Apollo Tyres will be focusing on internal consolidation including improving efficiency within its manufacturing plants using artificial intelligence and machine learning capabilities, Neeraj Kanwar, the automotive tyre maker's Vice Chairman and Managing Director, told Moneycontrol at the World Economic Forum in Davos.
“Why we are going capex light is because we are focusing on efficiency and internal consolidation using AI and ML…We have got two innovation hubs where data scientists are sitting, one in London and one in Hyderabad, where we are analyzing machines and all the plants and equipment, all the data is now real-time in cloud,” Kanwar said.
Apollo Tyres' focus will be to analyse efficiencies within its plants as well as utilise the AI and ML data to find out consumer buying patterns.
“We are also taking AI for customer centricity.

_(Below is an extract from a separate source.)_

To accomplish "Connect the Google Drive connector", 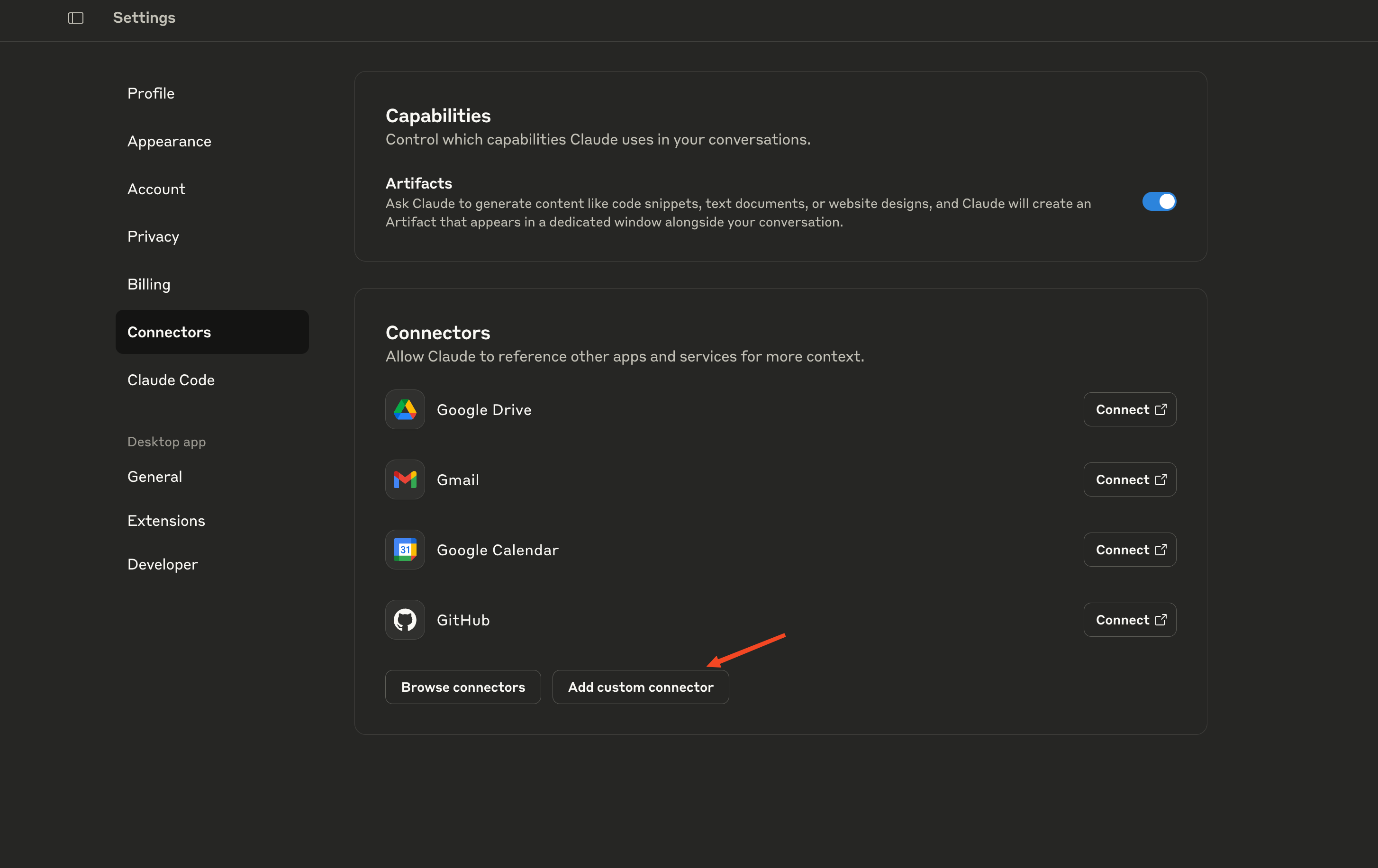I will (1129, 410).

We will get demand accuracy and more from this data. AI will start teaching us on buying patterns of consumers,” Kanwar added.
On rising demand for EVs, Kanwar said that the firm has set up research and development for making EV tyres in India. The firm has recently launched EV tyres both in India and Europe, for two-wheelers and passenger cars,”
“EV tyres is not new, our R&D has been working on this. EV tyre requirement involves zero noise innovation and we need much more torque and rolling resistance, we are working our R&D on this for the past 4-5 years,” Kanwar said.
Cash is KingTalking about CEO’s sentiment across the globe, Kanwar said that while the geopolitical factors are making the year ahead very challenging, industry’s focus will be to be cautious in terms of spending.
“Currently we are getting into a challenging year, 40 countries are gonna go for voting and there are already two-wars going on. There is uncertainty and no clear sign of green light at the end of the tunnel. I guess the mood is to spend very cautiously, cash is king. As a company we are very optimistic,” He said.
Apollo Tyres on November 7 reported a two-and-a-half-fold rise in consolidated net profit to Rs 474.26 crore in the September quarter, riding on higher revenue and lower raw material costs.
The company had posted a consolidated net profit of Rs 179.39 crore in the same period last fiscal.